Dr Blagojce Jovcevski

Blagojce is a Postdoctoral Research Fellow working with Assoc. Prof. Tara Pukala (School of Physical Sciences, Adelaide Proteomics Centre) to utilise mass spectrometry-based techniques to understand the aggregation dynamics of α-synuclein in various lipid environments. In addition, Blagojce is also working on characterising the structure and dynamics of transmembrane chitin synthases using native ion mobility - mass spectrometry with Prof. Vincent Bulone (School of Agriculture, Food and Wine, Adelaide Glycomics). Blagojce is also apart of the research team for the Research Consortium Program for Agriculture Product Development which is supported by the South Australia Department for Industry and Skills. 

Investigating the structural dynamics of amyloidogenic proteins using mass spectrometry-based approaches

The pathogenesis of neurodegenerative diseases, such as Alzheimer’s disease, Parkinson's disease and amyotrophic lateral sclerosis, is believed to be caused by the aggregation of non-native proteins.
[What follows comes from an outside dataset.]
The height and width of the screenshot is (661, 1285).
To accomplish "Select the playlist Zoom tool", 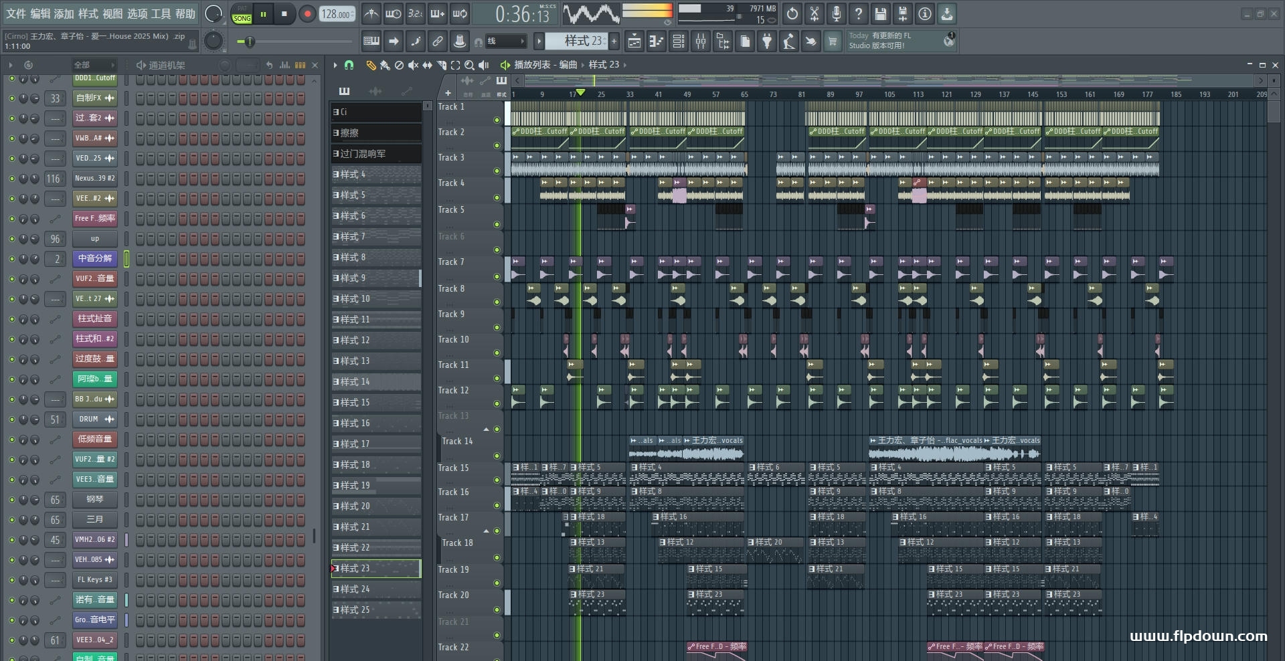I will 469,65.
One such protein that forms fibril (amyloid) aggregates is alpha-synuclein, which is heavily associated with Parkinson's disease. My current focus is on understanding the role lipids play in the aggregation dynamics of alpha-synuclein using a range of mass spectrometry-based approaches. Native MS is a high-resolution tool utilised in structural biology which can define a range of structural features within proteins, such as oligomeric distribution and polydispersity, unfolded/unstructured states, assembly stability and quaternary conformation of proteins. Using these techniques, in conjunction with other biophysical tools, can provide a structural rationale for protein function/dysfunction. 

Development of novel peptide-based protein aggregation inhibitors and enzymatic-targetting antimicrobials

My work has also facilitated structure-informed design of peptide-based inhibitors of amyloid fibril formation as potential therapeutics of diseases where protein misfolding and aggregation are central, as well as enzymatic inhibitor screening of novel antimicrobial drugs targeting bacterial and fungal pathogens in collaboration with Prof. Andrew Abell, Dr. John Bruning and The Institute for Photonics and Advanced Sensing (IPAS). 
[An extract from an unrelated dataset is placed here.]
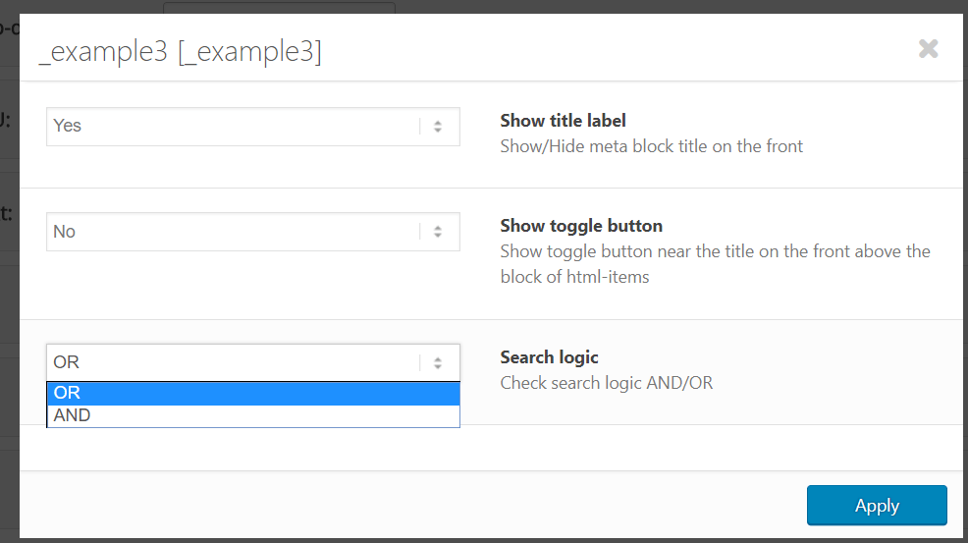Click the bold Show toggle button heading
This screenshot has height=543, width=968.
tap(581, 226)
Utilising MS approaches as a complementary tool in structural biology and structure-activity relationships

We continuely utilise MS-based approaches to complement traditional structural biology approaches (e.g. X-ray crystallography, cryo-EM, NMR) to structurally rationalise biomolecular function/activity to guide antifungal drug design and vaccine design against infectious disease. In addition, these approaches have been crucial in discovering venom proteomes and their role in envenomation and developing novel glycopeptide enrichment stratergies for disease diagnostics. 

Characterising transmembrane proteins using native ion-mobility MS

This project aims to understand the mechanisms and key enzymes that control cell wall stability and biosynthesis in the fish pathogen Saprolegnia parasitica. Using native ion-mobility MS allows these dynamic membrane proteins to be studied and aid in the development of novel strategies for disease control in aquaculture, as well as crop protection from related plant pathogens with Adelaide Proteomics Centre and Adelaide Glycomics.